Goldroger- Avrakadavra

Melting Pot / Groove Attack
VÖ: 14.10.2016

Unsere Bewertung: 7/10

Eure Ø-Bewertung: 7/10

Kaleidoskop-Rap

Aufmerksamkeit gewann Sebastian Goldstein alias Goldroger durch die Teilnahme an einem Videobattle-Turnier, das ausnahmsweise mal nicht vorwiegend auf die audiovisuelle Zerstörung des Kontrahenten abzielte. Schon dort wurde ersichtlich, dass die gelockte Studentenvisage mit dem Anglerhut mehr auf dem Kasten hat als der cyphernde Nachbar vorm Späti nach dem dritten Sturzbier. Das Debüt-Tape "Räuberleiter" kam noch ein wenig ungelenk daher, verdeutlichte aber bereits das Potenzial des Melting-Pot-Signings. Unter der Regie des Produktions-Duos Dienst&Schulter erschafft der facettenreiche Rapper mit "Avrakadavra" nun ein aberwitziges Universum aus lyrisch verdichteter Teen-Angst und eimerweise popkultureller Referenzen. Wie bei dem Blick durch ein Kaleidoskop fügen sich viele verschiedene Muster und Formen zu etwas immer wieder Neuem zusammen.
--------------------
ZU BEARBEITENDE AUFGABEN ::
(A) Gib bitte aus der Albumkritik alles von "Aufmerksamkeit gewann Sebastian" bis hinunter zu "wieder Neuem zusammen." wortgetreu zurück.
(B) Beantworte anhand der Albumkritik:
(i) An welchem Datum wurde das Album veröffentlicht?
(ii) Wie heißt das Debüt-Tape von Goldroger?
(iii) Unter der Regie welches Produktions-Duos entstand "Avrakadavra"?
--------------------
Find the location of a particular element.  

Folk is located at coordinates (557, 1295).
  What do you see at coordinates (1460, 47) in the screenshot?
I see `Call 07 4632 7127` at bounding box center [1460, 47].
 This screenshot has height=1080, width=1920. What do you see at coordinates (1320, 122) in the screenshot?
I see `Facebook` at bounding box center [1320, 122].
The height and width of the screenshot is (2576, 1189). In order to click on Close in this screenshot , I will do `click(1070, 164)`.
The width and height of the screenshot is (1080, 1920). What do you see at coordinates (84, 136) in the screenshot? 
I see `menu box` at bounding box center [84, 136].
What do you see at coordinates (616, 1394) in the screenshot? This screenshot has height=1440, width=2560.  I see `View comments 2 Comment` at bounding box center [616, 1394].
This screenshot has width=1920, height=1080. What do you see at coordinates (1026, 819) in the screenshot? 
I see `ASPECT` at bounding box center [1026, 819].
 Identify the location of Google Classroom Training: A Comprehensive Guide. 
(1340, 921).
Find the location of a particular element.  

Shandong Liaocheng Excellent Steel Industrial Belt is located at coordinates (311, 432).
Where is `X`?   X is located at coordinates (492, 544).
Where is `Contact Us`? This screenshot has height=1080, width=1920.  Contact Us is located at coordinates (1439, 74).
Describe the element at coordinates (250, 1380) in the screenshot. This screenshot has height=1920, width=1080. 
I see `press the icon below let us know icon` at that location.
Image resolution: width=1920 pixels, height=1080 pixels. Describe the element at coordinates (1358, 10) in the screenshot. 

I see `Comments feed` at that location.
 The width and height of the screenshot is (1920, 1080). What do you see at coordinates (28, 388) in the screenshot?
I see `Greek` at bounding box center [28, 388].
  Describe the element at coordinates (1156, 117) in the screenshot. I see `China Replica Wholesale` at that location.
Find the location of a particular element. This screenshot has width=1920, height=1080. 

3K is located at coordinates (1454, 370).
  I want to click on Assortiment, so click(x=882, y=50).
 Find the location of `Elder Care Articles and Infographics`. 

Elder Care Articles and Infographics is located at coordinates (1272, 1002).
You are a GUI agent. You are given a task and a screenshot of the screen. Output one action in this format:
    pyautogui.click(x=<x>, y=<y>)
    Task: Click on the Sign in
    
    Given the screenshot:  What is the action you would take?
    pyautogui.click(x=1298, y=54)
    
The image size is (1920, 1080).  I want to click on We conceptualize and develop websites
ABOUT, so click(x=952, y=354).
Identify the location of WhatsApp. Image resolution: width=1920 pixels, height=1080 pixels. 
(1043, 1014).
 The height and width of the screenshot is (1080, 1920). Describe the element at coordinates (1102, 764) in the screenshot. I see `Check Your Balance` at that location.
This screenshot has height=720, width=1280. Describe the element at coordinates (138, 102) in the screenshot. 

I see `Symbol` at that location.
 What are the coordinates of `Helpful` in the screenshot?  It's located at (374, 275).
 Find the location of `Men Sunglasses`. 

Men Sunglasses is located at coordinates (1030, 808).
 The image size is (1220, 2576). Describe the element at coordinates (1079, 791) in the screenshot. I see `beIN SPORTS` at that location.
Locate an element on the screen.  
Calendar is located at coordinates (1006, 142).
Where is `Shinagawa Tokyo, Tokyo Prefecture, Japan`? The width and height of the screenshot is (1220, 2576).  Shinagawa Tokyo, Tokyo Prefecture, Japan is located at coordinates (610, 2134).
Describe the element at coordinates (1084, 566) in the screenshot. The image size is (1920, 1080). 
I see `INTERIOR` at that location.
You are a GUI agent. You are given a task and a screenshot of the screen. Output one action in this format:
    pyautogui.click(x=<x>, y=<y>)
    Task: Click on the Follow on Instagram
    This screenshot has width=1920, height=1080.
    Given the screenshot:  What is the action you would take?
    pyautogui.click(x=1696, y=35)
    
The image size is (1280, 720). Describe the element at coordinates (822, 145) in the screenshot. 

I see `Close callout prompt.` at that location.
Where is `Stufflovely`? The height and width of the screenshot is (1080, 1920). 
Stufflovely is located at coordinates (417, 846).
--------------------
ANTWORTEN JE AUFGABE ::
(A)
Aufmerksamkeit gewann Sebastian Goldstein alias Goldroger durch die Teilnahme an einem Videobattle-Turnier, das ausnahmsweise mal nicht vorwiegend auf die audiovisuelle Zerstörung des Kontrahenten abzielte. Schon dort wurde ersichtlich, dass die gelockte Studentenvisage mit dem Anglerhut mehr auf dem Kasten hat als der cyphernde Nachbar vorm Späti nach dem dritten Sturzbier. Das Debüt-Tape "Räuberleiter" kam noch ein wenig ungelenk daher, verdeutlichte aber bereits das Potenzial des Melting-Pot-Signings. Unter der Regie des Produktions-Duos Dienst&Schulter erschafft der facettenreiche Rapper mit "Avrakadavra" nun ein aberwitziges Universum aus lyrisch verdichteter Teen-Angst und eimerweise popkultureller Referenzen. Wie bei dem Blick durch ein Kaleidoskop fügen sich viele verschiedene Muster und Formen zu etwas immer wieder Neuem zusammen.

(B)
(i) Am 14.10.2016.
(ii) "Räuberleiter".
(iii) Dienst&Schulter.